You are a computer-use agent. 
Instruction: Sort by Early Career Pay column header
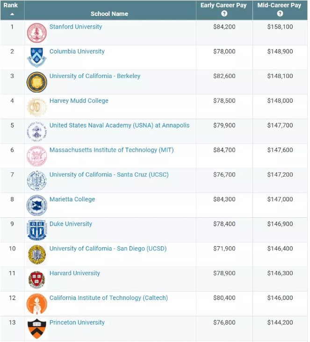coord(223,5)
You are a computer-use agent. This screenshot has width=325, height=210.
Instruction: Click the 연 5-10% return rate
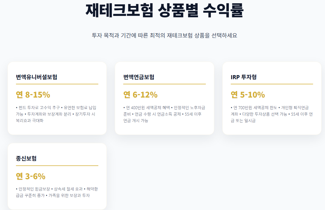click(248, 95)
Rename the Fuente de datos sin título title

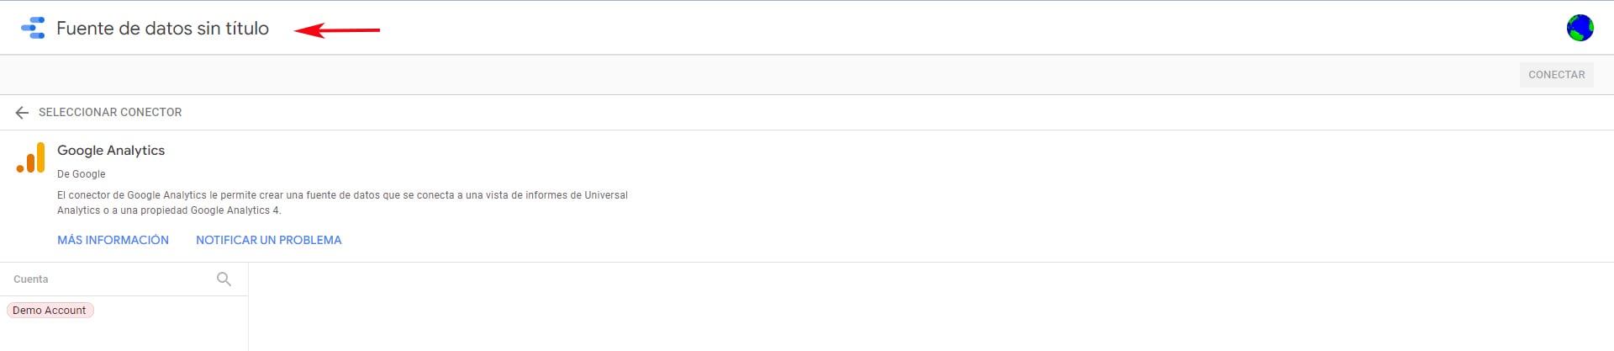point(163,28)
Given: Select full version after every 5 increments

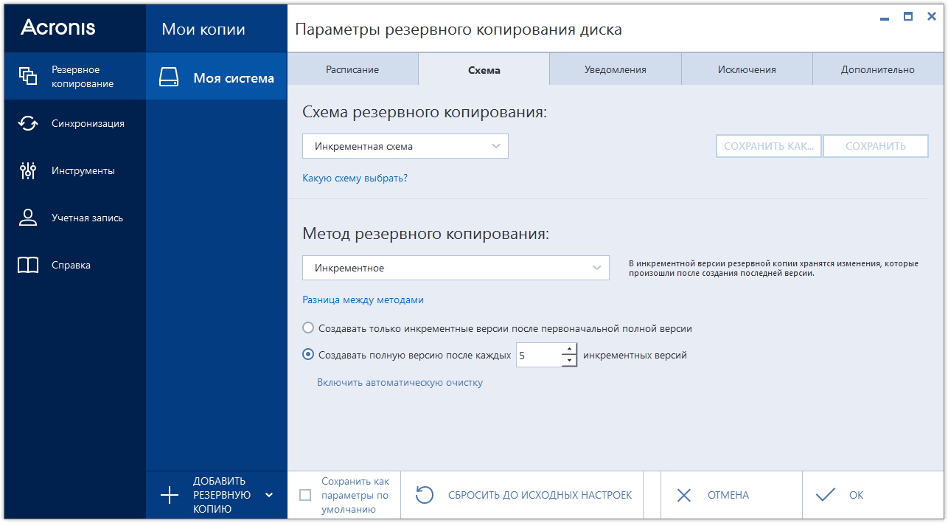Looking at the screenshot, I should [x=307, y=354].
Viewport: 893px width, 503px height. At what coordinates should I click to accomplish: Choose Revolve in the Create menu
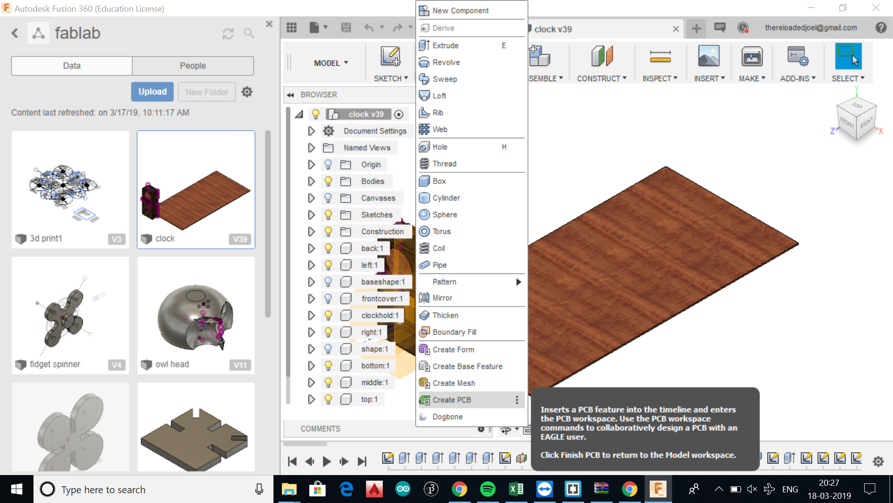coord(446,62)
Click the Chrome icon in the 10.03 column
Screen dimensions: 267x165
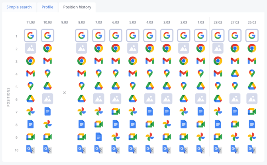pos(47,49)
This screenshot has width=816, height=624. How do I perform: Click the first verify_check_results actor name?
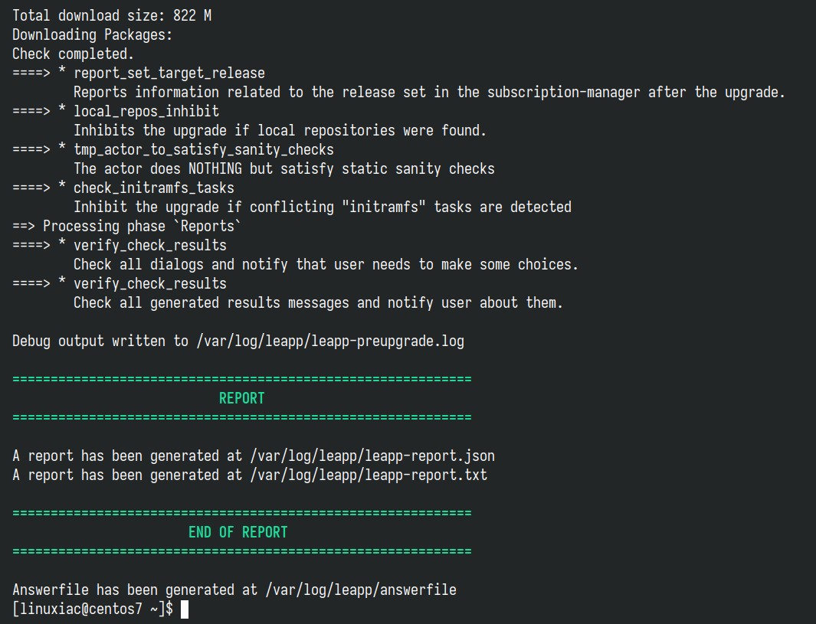(150, 246)
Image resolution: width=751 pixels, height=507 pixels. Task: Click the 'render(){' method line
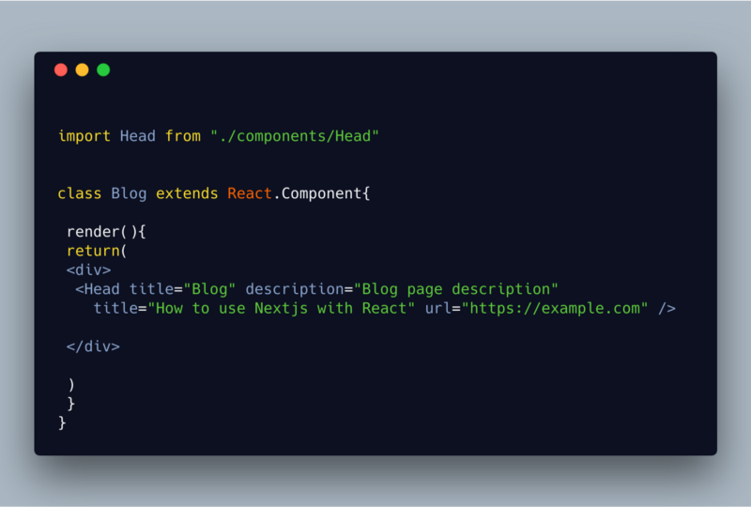click(106, 232)
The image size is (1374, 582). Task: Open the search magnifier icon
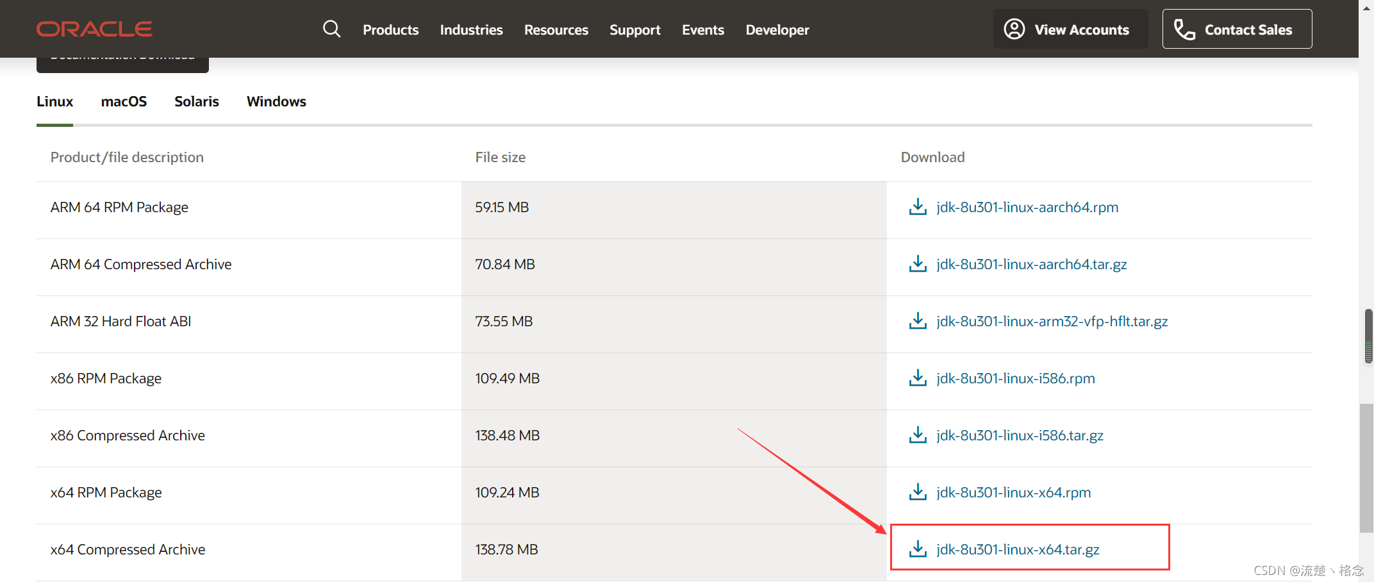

# # # # #

GIVEN REQUEST — Extract every line of text from the material above word for word, leaving out the pictures.

ANSWER TO THE EXERCISE —
You are a computer-use agent. 
Instruction: Sort by Early Career Pay column header
coord(223,5)
You are a computer-use agent. This screenshot has width=325, height=210.
Instruction: Click the 연 5-10% return rate
click(248, 95)
Rename the Fuente de datos sin título title

point(163,28)
Given: Select full version after every 5 increments

Looking at the screenshot, I should [x=307, y=354].
Viewport: 893px width, 503px height. At what coordinates should I click to accomplish: Choose Revolve in the Create menu
coord(446,62)
Click the Chrome icon in the 10.03 column
Screen dimensions: 267x165
pos(47,49)
This screenshot has width=816, height=624. How do I perform: Click the first verify_check_results actor name?
(150, 246)
Image resolution: width=751 pixels, height=507 pixels. Task: Click the 'render(){' method line
click(106, 232)
The image size is (1374, 582). Task: Open the search magnifier icon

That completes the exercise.